O fordismo e o controle do processo de trabalho e da vida do trabalhador

O controle sobre o processo de trabalho, elemento determinante de materialização da subsunção real do trabalho ao capital, presente no período da grande indústria, chega no seu auge durante a vigência do taylorismo/fordismo7. Não obstante, nessa fase da acumulação capitalista, o controle e racionalização do processo de trabalho passa a demandar o controle da vida do trabalhador, pois, como já foi visto, a produção da força de trabalho implica a produção da vida humana em sua integralidade. Tal fenômeno foi apropriadamente examinado por Gramsci no seu clássico “Americanismo e Fordismo” (Gramsci, 1984). Para o autor, a implantação do fordismo (“espírito” americano) exigia, além de um novo tipo de Estado, o Estado liberal (idem : 388), um novo tipo de homem, tanto das classes dominantes ¾ que deveriam transitar de ociosos/parasitas para industriais/produtivos ¾, como da classe trabalhadora. Daí a necessidade de se criar uma nova ética, o que explica

o relevo com que os industriais (especialmente Ford) se interessaram pelas relações sexuais dos seus dependentes e pela acomodação de suas famílias; a aparência de “puritanismo” assumida por este interesse (como no caso do proibicionismo) não deve levar a avaliações erradas; a verdade é que não é possível desenvolver o novo tipo de homem solicitado pela racionalização da produção e do trabalho, enquanto o instinto sexual não for absolutamente regulamentado, não for também ele racionalizado (idem : 392, grifado por mim).
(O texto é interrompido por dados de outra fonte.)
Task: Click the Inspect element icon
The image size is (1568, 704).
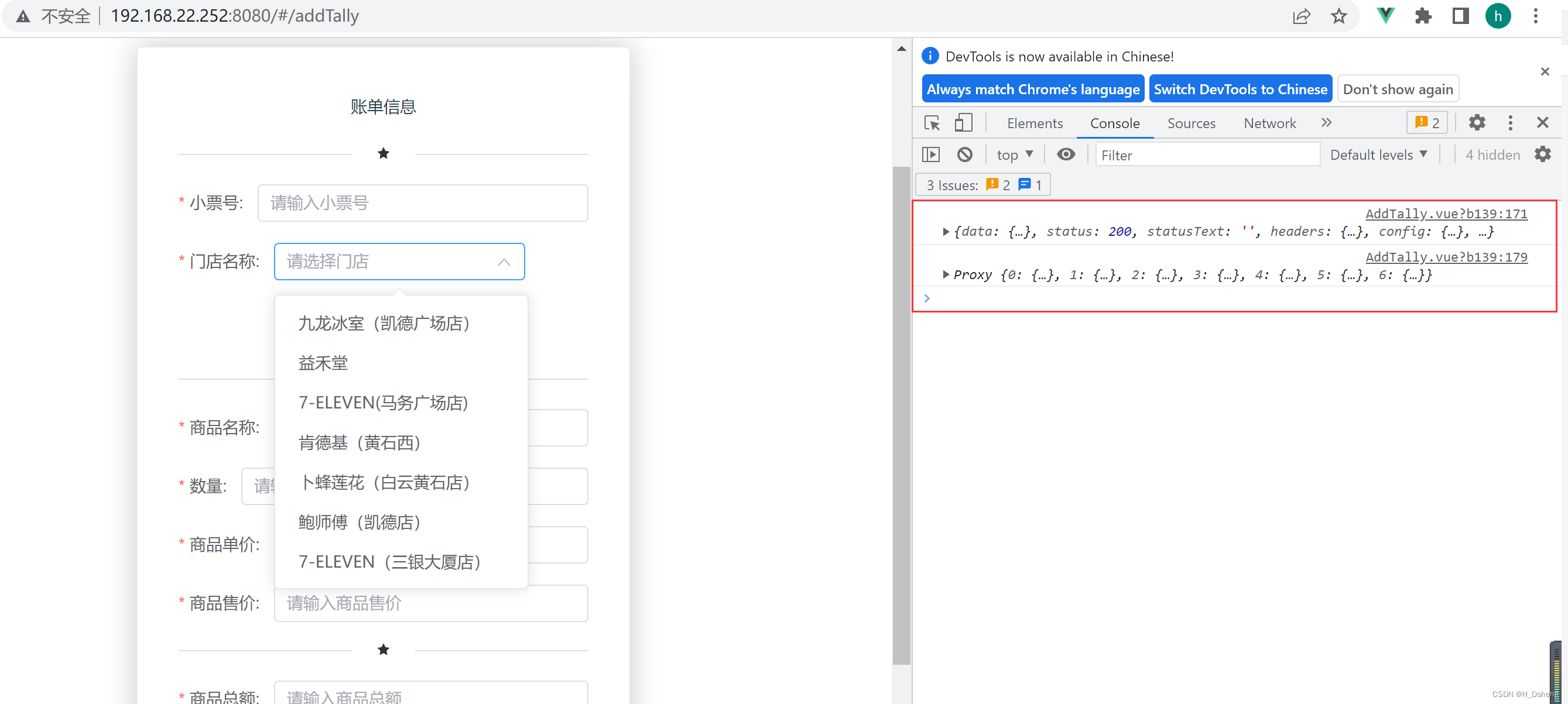Action: (x=931, y=123)
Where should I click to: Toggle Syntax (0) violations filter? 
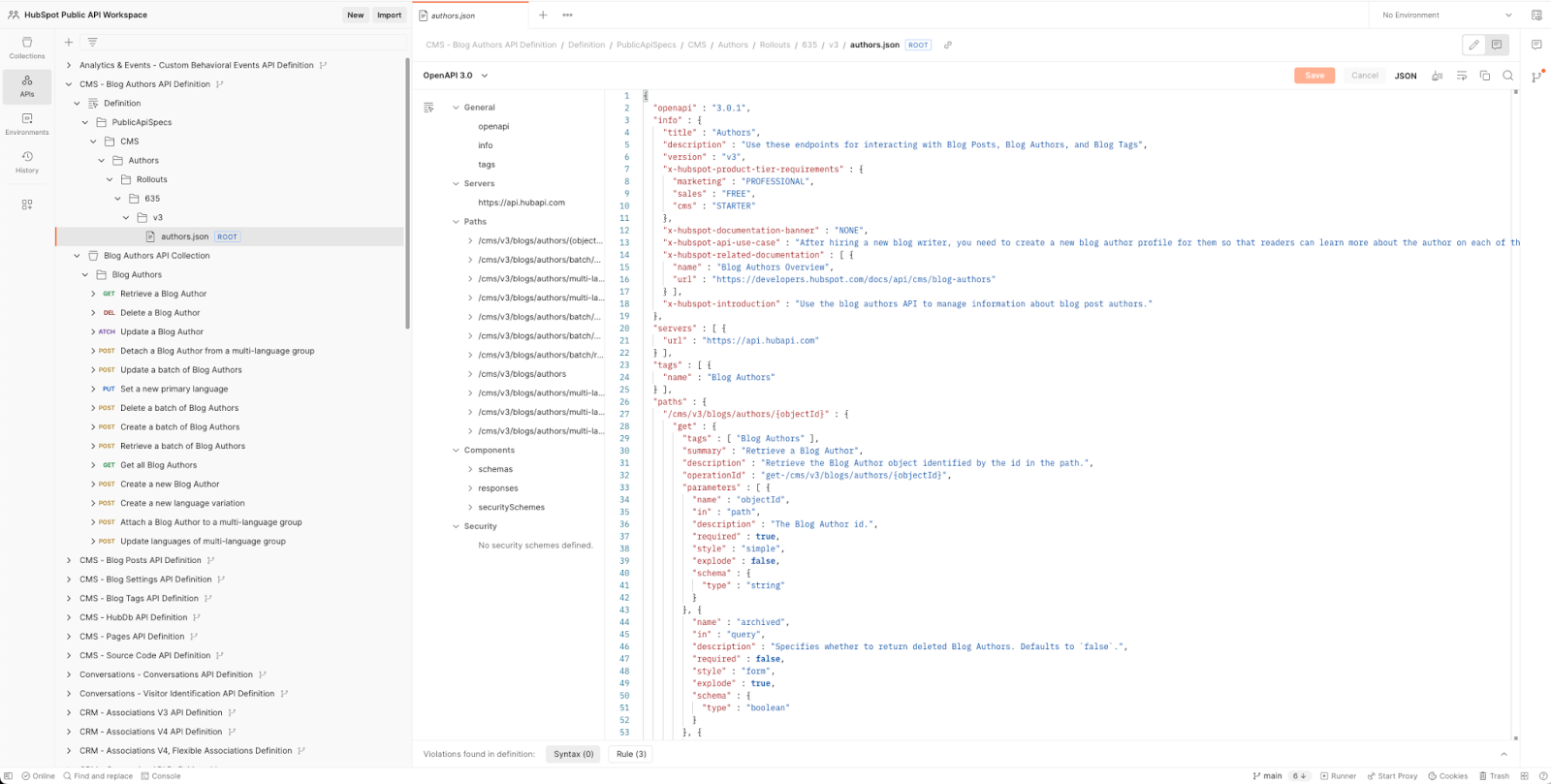click(573, 754)
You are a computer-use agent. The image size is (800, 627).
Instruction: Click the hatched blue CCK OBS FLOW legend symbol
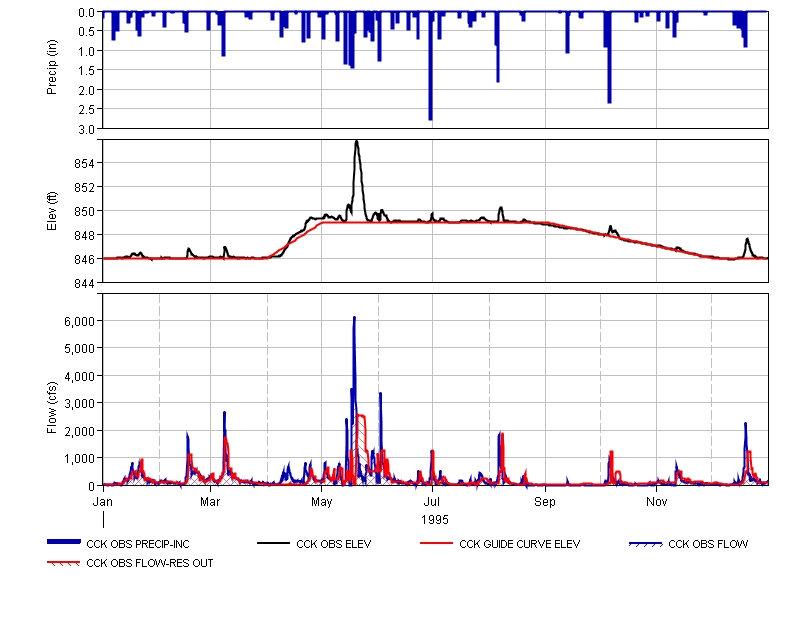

Tal máxima também era válida para o trabalhador, cuja vida deveria ser controlada em todas as suas dimensões, até aquelas mais recônditas e mais íntimas, como é o caso de sua afetividade e sexualidade, pois o novo industrialismo

exige que o homem-trabalhador não desperdice as suas energias nervosas na procura desordenada e excitante da satisfação sexual ocasional: o operário que vai ao trabalho depois de uma noite de “desvarios” não é um bom trabalhador, a exaltação passional não está de acordo com os movimentos cronometrados dos gestos produtivos ligados aos mais perfeitos processos de automação. Esse conjunto de compressões e coerções diretas e indiretas exercidas sobre a massa produzirá, indubitavelmente, resultados e proporcionará o surgimento de uma nova forma de união sexual, da qual a monogamia e a estabilidade relativa parecem ser o traço característico e fundamental8 (idem : 399, grifado por mim).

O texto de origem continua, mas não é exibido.